### SHORT PROBLEM 1
In the Olszewski v. United Fruit Co. opinion, aboard which steamship was the plaintiff allegedly injured while cleaning boilers?
### SHORT PROBLEM 2
In the Olszewski v. United Fruit Co. opinion, explain why the court is deciding a motion for judgment for the defendant after the trial has already taken place.

Olszewski v. United Fruit Co.

Decision Date15 August 1940
Docket NumberNo. 146.,146.
Citation34 F. Supp. 113
PartiesOLSZEWSKI v. UNITED FRUIT CO. et al.
CourtU.S. District Court — Western District of Pennsylvania

Freedman & Goldstein, Abraham E. Freedman, and Milton M. Borowsky, all of Philadelphia, Pa., for plaintiff.

Shields, Clark, Brown & McCown and Samuel B. Fortenbaugh, Jr., all of Philadelphia, Pa., for defendant.

BARD, District Judge.

This is a motion for judgment for the defendant on the record under Rule 50(b) of the Federal Rules of Civil Procedure, 28 U.S.C.A. following section 723c, in accordance with motion for directed verdict, the jury having disagreed and been discharged.

The action was one under Section 33 of the Merchant Marine Act of 1920, commonly known as the Jones Act, 41 Stat. 1007, 46 U.S.C.A. § 688, and was brought by Anthony Olszewski against the United Fruit Company and the United Fruit Steamship Corporation on account of personal injuries allegedly sustained by Olszewski while cleaning boilers aboard the steamship "San Bruno", which, according to the answer filed by the United Fruit Company, admittedly was owned and operated by it. Upon trial, at the conclusion of the plaintiff's evidence and again at the end of the trial, counsel for the defendant moved for a directed verdict. However, the case was allowed to go to the jury which failed to agree on a verdict and was discharged.

### SOURCE MATERIAL
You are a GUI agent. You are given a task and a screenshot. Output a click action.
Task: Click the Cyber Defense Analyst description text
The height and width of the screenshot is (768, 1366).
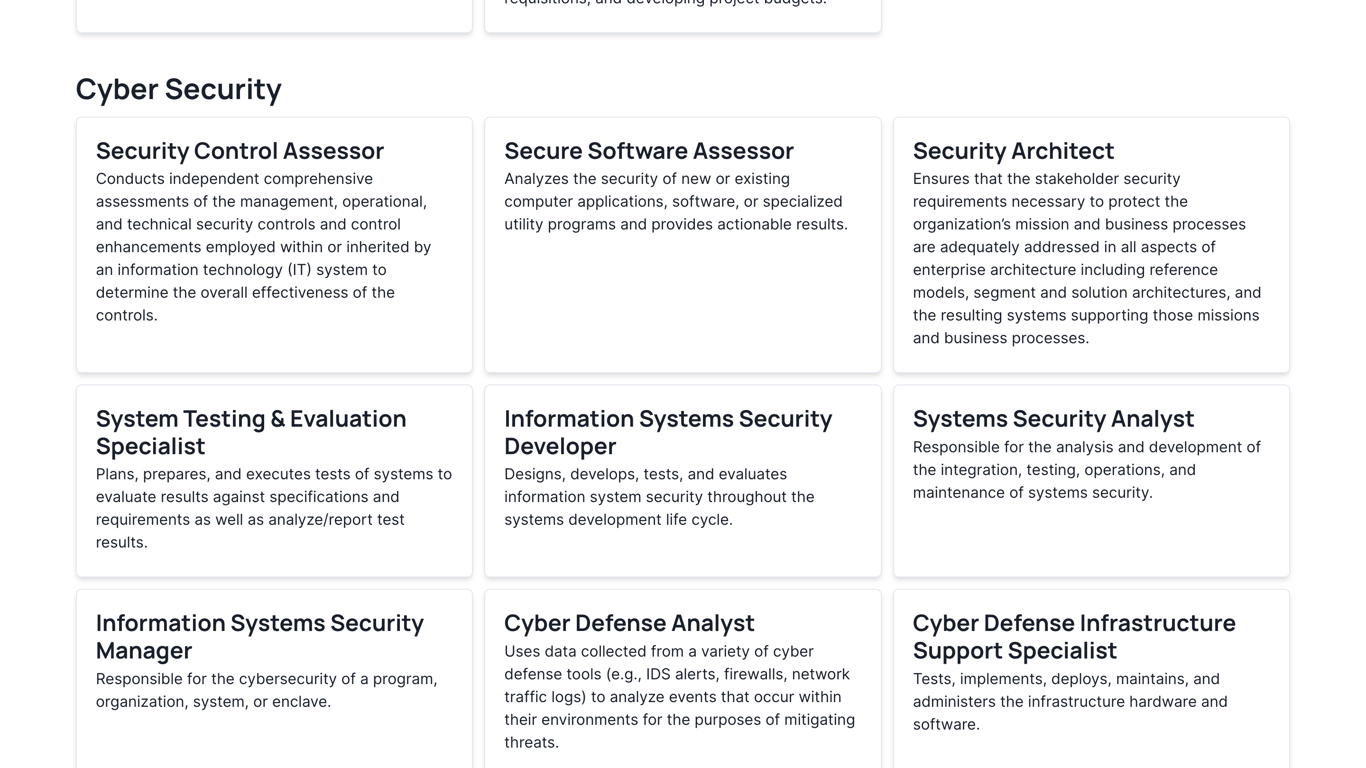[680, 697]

### ANSWER 1
The steamship "San Bruno."

### ANSWER 2
At trial, defense counsel moved for a directed verdict, both when the plaintiff's evidence concluded and again at the end of the trial. The case nevertheless went to the jury, which failed to agree on a verdict and was discharged. The defendant therefore moved under Rule 50(b) for judgment on the record in accordance with its directed-verdict motion.